As lovers of all things analogue, we’re devoted to continually adding new and exciting films to our ever-expanding collection of photography products, both from our own production line and partnering together with likeminded companies. In addition to KONO! Donau, we have recently released some of our own delightfully unconventional films, like LomoChrome Turquoise and LomoChrome Purple. The LomoChrome Film Family provides a truly surreal analogue experience with its color shifting abilities harking back to the days of Kodak Aerochrome. Keep an eye out for plenty more unique and creative films in the coming months!
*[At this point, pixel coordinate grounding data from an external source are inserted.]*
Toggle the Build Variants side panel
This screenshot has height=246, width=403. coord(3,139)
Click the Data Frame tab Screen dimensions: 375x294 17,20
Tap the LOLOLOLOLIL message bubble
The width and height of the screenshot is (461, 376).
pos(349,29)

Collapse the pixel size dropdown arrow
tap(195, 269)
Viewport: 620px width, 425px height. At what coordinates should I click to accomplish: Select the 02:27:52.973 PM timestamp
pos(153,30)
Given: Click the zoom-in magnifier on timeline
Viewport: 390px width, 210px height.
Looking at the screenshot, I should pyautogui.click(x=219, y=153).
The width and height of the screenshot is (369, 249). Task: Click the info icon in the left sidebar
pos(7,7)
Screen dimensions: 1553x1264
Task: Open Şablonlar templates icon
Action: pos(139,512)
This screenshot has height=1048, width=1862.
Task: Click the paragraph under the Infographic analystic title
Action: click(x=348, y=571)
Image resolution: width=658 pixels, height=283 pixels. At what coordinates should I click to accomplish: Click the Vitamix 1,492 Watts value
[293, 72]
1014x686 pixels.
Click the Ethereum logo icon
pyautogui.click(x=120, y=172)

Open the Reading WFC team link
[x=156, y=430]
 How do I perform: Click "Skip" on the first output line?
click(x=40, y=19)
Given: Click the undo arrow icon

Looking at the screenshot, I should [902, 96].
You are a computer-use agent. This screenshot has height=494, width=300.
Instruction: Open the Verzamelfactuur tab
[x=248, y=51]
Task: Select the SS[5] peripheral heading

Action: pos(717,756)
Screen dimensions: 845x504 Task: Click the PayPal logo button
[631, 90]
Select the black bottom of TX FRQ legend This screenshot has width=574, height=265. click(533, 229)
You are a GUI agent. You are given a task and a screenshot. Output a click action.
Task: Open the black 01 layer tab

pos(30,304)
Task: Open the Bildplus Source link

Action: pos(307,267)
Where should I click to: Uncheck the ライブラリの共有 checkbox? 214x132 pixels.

This entry was posted in Lomography. Bookmark the permalink. Trackbacks are closed, but you can post a comment.
  • Jeremy Allen

    The last time I saw photos like that, it was when I shot some Extar 25 that was 10 years expired.

    • Ethan

      Worker 1: hey phil what do we do with these expired film?
      Product manager: we’ll just re brand and sell it as something else. The hipster crowd will love it.

  • Ayoul

    I don’t get it… Why do they sell “one of the highest resolutions ever found in a color negative film” with ultra low iso setting if it’s made for the ultra soft lomography cameras?

    • Jeffry De Meyer

      you could put it in an nikon of canon film body and put an otus on there

      • Ayoul

        Right ^^ Sorry, after all those years with digital cameras, I seem to forget the magic fact that films are interchangeable…

        • MdB

          Just be aware that not all film cameras will go down to ISO 6, so you might need a meter or compensate by a few stops.

  • waterengineer

    I don’t see where the film is on the Lomo site. The hot link above doesn’t take you to the film being discussed.

    • the links works for me, maybe try it later again

      • waterengineer

        The link works but it does not go to an ISO 6 film.

      • Scott Baker

        All links point to a 3-pack of 400 speed film

        • ok, I get it now – updated the link, try again please

  • Licheus

    This is actually rebadged intermediate film – either Kodak or Fuji is dumping the stock in this way as the demand dwindles. It’s balanced for tungsten but the color balance shifts dramatically as you push or pull. This one should give pretty balanced results at ISO 1.

  • johnny

    I remember Kodak used to have ISO8 or something lower on their digital cameras.

  • TheInconvenientRuth

    I hope they add a flyer with a reciprocity failure compensation table in the box…

  • Henri De Vreese

    35$ for 3 rolls of expired film? Someone wants to take advantage of dumb hipsters…

    • Les

      You shouldn’t be calling others dumb if you believe that this is just expired film.

      • Henri De Vreese

        My sincere apologie for indirectly calling your dumb Lesc.

  • Spy Black

    Too bad this isn’t color accurate film, I would definitely use it on my old F and F2 bodies. I believe they can meter at ISO 8, close enough.

  • Camaman

    ISO 6 for shooting near the Sun surface. 🙂

  • nwcs

    I just got back 6 rolls of Velvia 100 last Friday. The cost to develop and print is so high now I just don’t see any reason to still do film anymore except for fun. It’s certainly not cost effective.

  • I couldn’t find any info on resolution, granularity, etc…

    And what… what is going on with the color cast? That kind of blue shift has to be fairly easy to correct with low ISO. Is this a new look-trend I don’t know about?

  • WillWeaverRVA

    ISO 6? Perfect for shooting photos in the midst of a nuclear explosion.